Alacaklı üyelik aktif bir üyelik ise nakit iade talebinde bulunarak 15 gün içinde nakit iade alınabilir. Nakit iade istenmediği takdirde, söz konusu alacak fatura(lar)dan düşülecektir. Alacaklı üyelik pasif üyelikse nakit iade talebinde bulunarak 15 gün içinde nakit iade alınabilir. Nakit iade başvurusunda bulunmayan pasif üyelerin iade tutarları, yasal mevzuat çerçevesinde zamanaşımı süresince tarafımızca saklanacak ve üyenin yeniden üyelik yapması durumunda fatura(lar)dan mali mevzuata uygun şekilde düşülecektir.”

Alacak miktarını görmek ve iade talebinde bulunmak isteyenler verilen linki tıkladığında T.C. Kimlik Numarası’yla birlikte “Robot” olup - olmadığınız soruluyor.

Yıllardır Digitürk abonesiyim.

T.C. Kimlik Numaramı girdim, “robot değilim” hanesini tıkladım.
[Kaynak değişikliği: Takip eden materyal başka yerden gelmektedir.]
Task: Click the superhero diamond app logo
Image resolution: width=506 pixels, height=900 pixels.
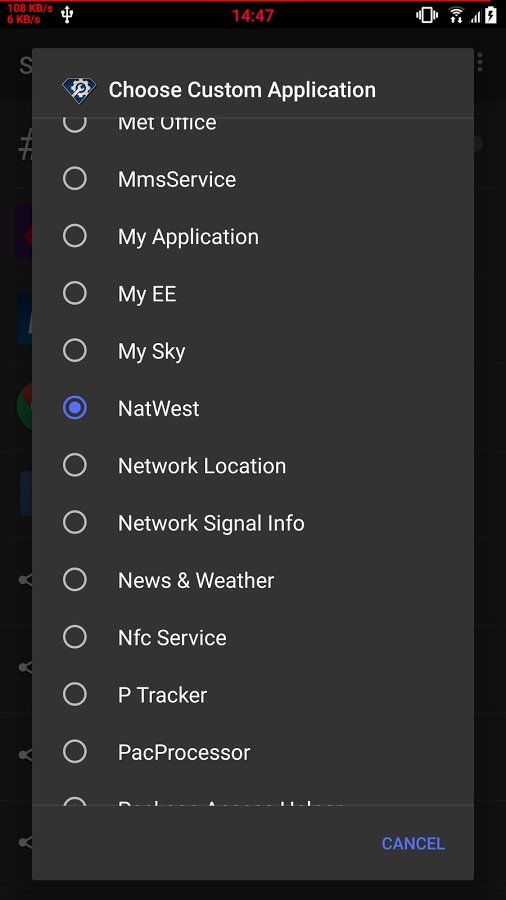Action: (79, 90)
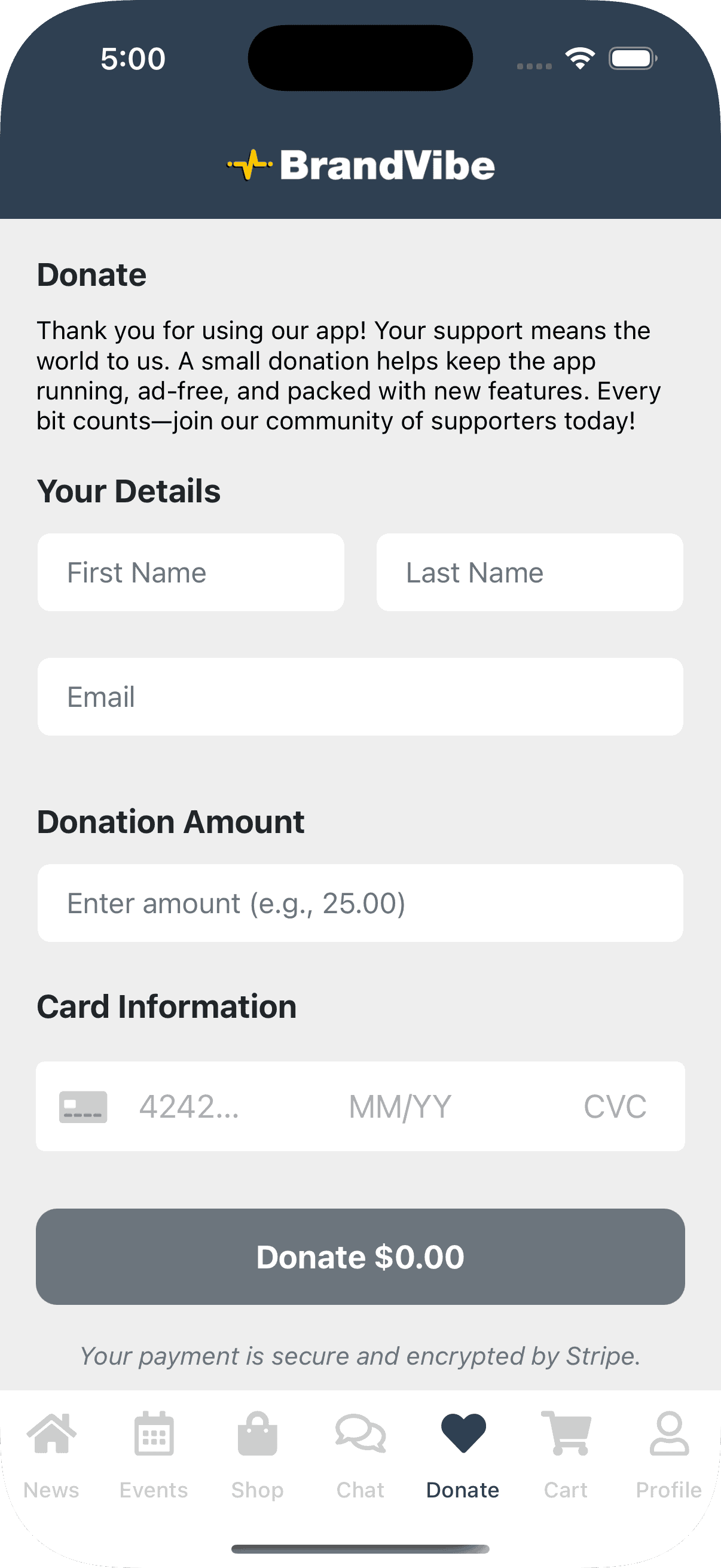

Karşıma çıkan fatura bölümünde ne borcum çıktı ne de alacağım.

“Sorunlarınız için arayın” dedikleri 0 212 473 73 73’ü aradım, “Buyrun, size nasıl yardımcı olayım” diyen birini bulamadım.

Sonuç olarak Digitürk’ün ilanla duyurmak zorunda kaldığı BTK kararının ne olduğunu anlayamadım.

Anlayan veya bilen varsa bana da anlatsın.

İNSANIMIZIN TUHAF METROBÜS HALLERİ
Televizyonlarda iyi reyting alan ve uzun soluklu diziler arasında komedinin esamesi okunmuyor, ama sinemada tam tersi bir durum söz konusu…
Son yıllarda gişede yapımcısının yüzünü güldüren filmlerin çoğu komedi…
Televizyonda dram, sinemada komedi izleyen Türklerin metrobüs hallerinden de şahane komedi filmleri yapmak mümkün.
Komedi yazan senaristler, cep telefonlarıyla insanımızın metrobüs hallerini çekip, senaryolaştırsa bakın nasıl komedi filmleri çıkar ortaya…
Tıklım tıklım dolu metrobüste yüksek sesle telefon konuşması yapıp, yok yere etrafını gerenler; sevgilisi, ailesi ya da arkadaşlarıyla kavga edenler…
“Yeminle söylüyorum daha gelemedim İstanbul’a. Gelir gelmez arayacağım seni” diye yalan konuşanlar…
İlk durakta bindiği koltuğu yaşlı veya hamile birine kaptırmamak için uykuya dalanların inecekleri durak anons edilince alarm zili çalmışçasına uyananlar…
Ne ararsan var İstanbul’un metrobüslerinde…
Türk insanının metrobüslerdeki trajikomik hallerini sıralamaya kalksam değil bu sütun, sayfanın tamamı yetmez valla…
Hizmete girdiğinden bu yana metrobüse binen biri olarak fizik kurallarıyla uyuşmayan şu durumu da çözebilmiş değilim hala:
Tıklım tıklım dolu metrobüsten nasıl oluyor da 10-15 kişinin indiği duraktan 3- 5 kişi binemiyor toplu taşıt aracına?
İçerideki yolcular etten kemikten değil de üzerindeki yük kalktıkça hacmi genişleyen sünger sanki. Nasıl da anında genişleyerek dolduruyorlar oluşan boşluğu.
Bazı yolcular var ki sanırsın kişi, metrobüsün “kapı aparatı”… İşgal ettiği bölge, metrobüsün bir parçası değil de ona “baba mirası”!
GÜNÜN SÖZÜ
“En büyük servet, gülen bir arkadaş, iyi hissettiren bir dost ve vücudundaki sıhhattir.” (Mevlâna)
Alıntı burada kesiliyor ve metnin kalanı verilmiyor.